Luzzi, il Tar annulla la graduatoria regionale “eventi culturali 2024”
Il comune era stato escluso dalla graduatoria. L’annullamento restituisce la possibilità di essere rivalutato nel merito dalla Commissione
LUZZI La Prima Sezione del Tar Calabria ha accolto integralmente un nuovo ricorso del Comune di Luzzi, patrocinato dall’avvocato Dario Sammarro del Foro di Cosenza, annullando la graduatoria regionale per la concessione dei finanziamenti «Eventi culturali 2024». Si tratta di una decisione che consolida e sviluppa l’orientamento già inaugurato dalla sentenza numero 1300/2025 (identiche parti e difensori) — relativa al bando «Attività culturali 2023» — e che si inserisce nel solco della giurisprudenza amministrativa più avanzata in materia di decisione algoritmica e principio dello *human in the loop*. Il Comune di Luzzi era stato escluso dalla graduatoria per la concessione di contributi regionali destinati a eventi culturali per l’annualità 2024. L’esclusione era stata disposta — in applicazione della lex specialis della procedura — sulla base del solo esito del software di comparazione «Compilatio», che aveva rilevato una percentuale di identità testuale tra il progetto presentato dall’ente e altre proposte superiore alla soglia del 50% prevista dal bando. La Commissione valutatrice non aveva esercitato alcun controllo umano sull’output algoritmico, limitandosi a recepirne acriticamente l’esito.
I principi affermati
La sentenza n. 1473/2026, in piena continuità con la n. 1300/2025, poggia su due principi-cardine già affermati dal Consiglio di Stato: Il principio di non esclusività della decisione algoritmica. L’utilizzo di algoritmi nei procedimenti amministrativi — specie in quelli comparativi — è ammissibile e anzi favorito quale strumento di semplificazione, ma a condizione inderogabile che l’esito della macchina sia sottoposto a revisione da parte dell’elemento umano. La decisione amministrativa non può esaurirsi nel dato algoritmico: deve intervenire un apporto umano «capace di controllare, validare ovvero smentire la decisione automatica».

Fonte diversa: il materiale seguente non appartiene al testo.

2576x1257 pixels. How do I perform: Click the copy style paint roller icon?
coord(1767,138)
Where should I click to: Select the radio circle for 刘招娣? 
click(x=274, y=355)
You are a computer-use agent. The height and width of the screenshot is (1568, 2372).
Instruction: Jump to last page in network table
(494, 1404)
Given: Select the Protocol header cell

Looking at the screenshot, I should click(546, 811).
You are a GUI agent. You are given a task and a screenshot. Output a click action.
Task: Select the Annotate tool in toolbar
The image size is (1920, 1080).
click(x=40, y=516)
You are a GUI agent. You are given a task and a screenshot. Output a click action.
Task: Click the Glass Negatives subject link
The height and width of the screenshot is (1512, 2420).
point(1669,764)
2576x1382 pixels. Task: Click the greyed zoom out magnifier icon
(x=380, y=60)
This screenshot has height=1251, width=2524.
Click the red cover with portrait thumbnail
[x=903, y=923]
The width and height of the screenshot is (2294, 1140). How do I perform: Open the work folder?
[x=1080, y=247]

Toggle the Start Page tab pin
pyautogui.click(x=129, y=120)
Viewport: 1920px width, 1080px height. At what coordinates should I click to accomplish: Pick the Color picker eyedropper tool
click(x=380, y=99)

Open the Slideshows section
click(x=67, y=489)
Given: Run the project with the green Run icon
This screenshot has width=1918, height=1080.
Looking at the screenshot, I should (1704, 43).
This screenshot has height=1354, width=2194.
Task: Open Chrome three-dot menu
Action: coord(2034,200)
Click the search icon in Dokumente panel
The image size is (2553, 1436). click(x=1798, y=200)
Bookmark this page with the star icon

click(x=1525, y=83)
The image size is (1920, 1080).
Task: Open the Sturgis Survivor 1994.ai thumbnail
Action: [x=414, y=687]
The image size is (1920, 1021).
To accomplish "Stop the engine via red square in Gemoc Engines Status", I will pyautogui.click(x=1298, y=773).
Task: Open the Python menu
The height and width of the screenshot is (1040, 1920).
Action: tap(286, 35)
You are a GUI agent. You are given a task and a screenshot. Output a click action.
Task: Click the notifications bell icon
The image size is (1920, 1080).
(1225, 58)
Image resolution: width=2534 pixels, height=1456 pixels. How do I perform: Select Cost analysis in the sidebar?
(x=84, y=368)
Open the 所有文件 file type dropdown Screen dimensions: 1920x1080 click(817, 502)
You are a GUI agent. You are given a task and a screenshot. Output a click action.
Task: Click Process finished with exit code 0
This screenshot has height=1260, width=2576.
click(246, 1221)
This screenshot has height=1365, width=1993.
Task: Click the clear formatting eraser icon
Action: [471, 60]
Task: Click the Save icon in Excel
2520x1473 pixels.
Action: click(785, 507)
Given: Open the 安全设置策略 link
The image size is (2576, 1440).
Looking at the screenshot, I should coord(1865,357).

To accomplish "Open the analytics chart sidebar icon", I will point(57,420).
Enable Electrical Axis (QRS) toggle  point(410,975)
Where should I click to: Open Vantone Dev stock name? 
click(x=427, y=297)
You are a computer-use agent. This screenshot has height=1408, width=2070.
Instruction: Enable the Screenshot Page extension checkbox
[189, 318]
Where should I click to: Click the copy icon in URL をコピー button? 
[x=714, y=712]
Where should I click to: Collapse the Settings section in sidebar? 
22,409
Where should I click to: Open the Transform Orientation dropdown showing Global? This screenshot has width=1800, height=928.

Il modello HITL (human in the loop). Dal primo principio discende il secondo: il modello matematico-informatico che governa la procedura deve prevedere necessariamente l’interazione tra macchina ed essere umano, in modo che quest’ultimo possa verificare l’output e, se del caso, disattendere la risposta algoritmica quando essa si riveli inadeguata rispetto alla complessità della valutazione richiesta.
La centralità del ruolo umano
Il cuore della decisione è esattamente questo: la centralità dell’uomo nel processo decisionale amministrativo. L’algoritmo può coadiuvare, semplificare, accelerare — ma non può sostituire la valutazione umana, specialmente quando l’oggetto della valutazione è qualitativo (l’originalità di un’idea progettuale) e non meramente quantitativo. L’human in the loop non è un accessorio di garanzia, ma un elemento costitutivo della legittimità del provvedimento.
Le prospettive per il Comune di Luzzi
L’annullamento della graduatoria restituisce al Comune di Luzzi la possibilità di essere rivalutato nel merito dalla Commissione, con conseguente chance di accedere al finanziamento regionale per un beneficio complessivo stimato in oltre 150.000 euro. In subordine, laddove la Regione non dovesse riesaminare il progetto o non disponga più delle risorse, l’ente potrebbe agire per il risarcimento del danno da perdita di chance, avendo ormai a disposizione due pronunce conformi che cristallizzano l’illegittimità del modus operandi regionale.
Il significato sistemico
Con le sentenze n. 1300/2025 e n. 1473/2026, il TAR Calabria offre un contributo significativo alla costruzione di uno statuto giuridico della decisione amministrativa algoritmica, collocandosi nel solco tracciato dal Consiglio di Stato e precisandone l’applicazione al settore delle procedure selettive per contributi pubblici. Il messaggio è chiaro: l’automazione è uno strumento, non un sostituto del decidere. La responsabilità della decisione amministrativa resta — e deve restare — sull’organo titolare del potere. (f.b.)